La propuesta del Gobierno de La Pampa para que se utilice un criterio inclusivo -sin tener en cuenta el promedio del alumno o alumna- en la elección del abanderado es un equívoco. La idea tiene buenas intenciones y es innovadora (aunque ya se propuso en otras ocasiones). Pero es un error.

En primer lugar, los funcionarios pampeanos que quieren llevar adelante la iniciativa cometen un error conceptual: ser el portador de la bandera (nacional, provincial o institucional) no es “un privilegio para unos pocos”. Es un honor, un premio al esfuerzo y la alta medida con la que cada chico ha acreditado sus aprendizajes.

Estos aprendizajes han sido planificados cuidadosamente por los docentes, no con el ánimo de aprobar o desaprobar a nadie, sino con el objetivo de otorgarles a los alumnos las herramientas necesarias para su futuro.

Además, ser abanderado es un gran antecedente, tanto en escuelas primarias como secundarias, para que el alumno ingrese al nivel siguiente de estudio (secundario, terciario o universitario) que necesita -más allá de que esto fue dejado momentáneamente de lado por la pandemia-. O bien para acceder a becas económicas, muy necesarias para chicos y chicas en muchos casos.

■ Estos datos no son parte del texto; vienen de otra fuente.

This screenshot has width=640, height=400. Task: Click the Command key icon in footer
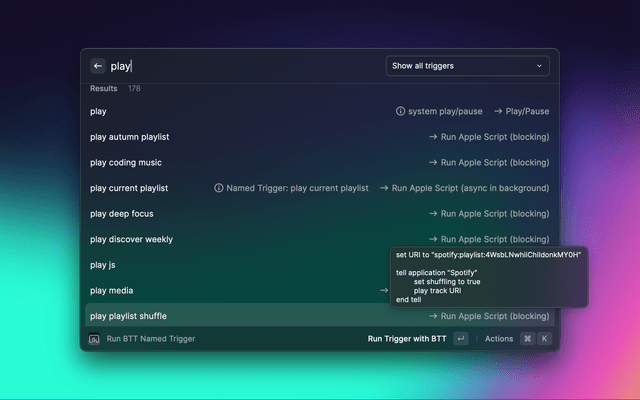tap(527, 339)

Dejar de lado los promedios o calificaciones como forma de reconocer a quienes tienen una buena trayectoria educativa es como falsear el informe de un análisis bioquímico.

Decirle a un pibe o una piba con promedio bajo que es abanderado porque “se esforzó” a pesar de las desventajas de su contexto, es igual a decirle a alguien con colesterol alto que va a estar bien porque “se esforzó” haciendo un poco de dieta. Aunque su colesterol siga siendo un peligro para su salud.

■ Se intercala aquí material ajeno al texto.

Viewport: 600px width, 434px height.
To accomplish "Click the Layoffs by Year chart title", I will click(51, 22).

Puede ser un aliciente, pero es un engaño. Principalmente por la carga simbólica (a veces exagerada) -reconocida por los funcionarios pampeanos- que tiene portar la bandera o las bandas celestes y blancas. Pero también porque ser abanderado no le asegura a nadie un buen pasar económico en el futuro ni las respuestas a todos los planteos de la vida.

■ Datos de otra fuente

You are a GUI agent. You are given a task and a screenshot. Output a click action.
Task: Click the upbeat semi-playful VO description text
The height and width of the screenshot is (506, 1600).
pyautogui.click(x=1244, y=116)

Sin embargo, no está nada mal buscar la manera de incluir a quienes, en contextos desfavorables de todo tipo (económicos, familiares, de salubridad, violencia, etcétera) han hecho un esfuerzo notorio. Esto debe ser valorado y ayudará a que la actitud de los estudiantes se mantenga en el tiempo y redunde en mejores resultados para ellos.

Tal vez podría otorgarse un premio al esfuerzo para quienes de promediar un 4 suben a 6, 7 o más. ¿Un nuevo escolta -con las reglas claras para serlo- es una idea muy descabellada?. Tal vez una mención en los actos escolares con entrega de un diploma podría ser una buena alternativa. ¿El cuadro de honor es una antigüedad?, es probable.

Pero decirle a un chico o una chica que es abanderado o abanderada, al igual que quien tiene mejor trayectoria escolar o estudiantil es como entregarle la copa a los 32 equipos que jugarán el Mundial de Qatar.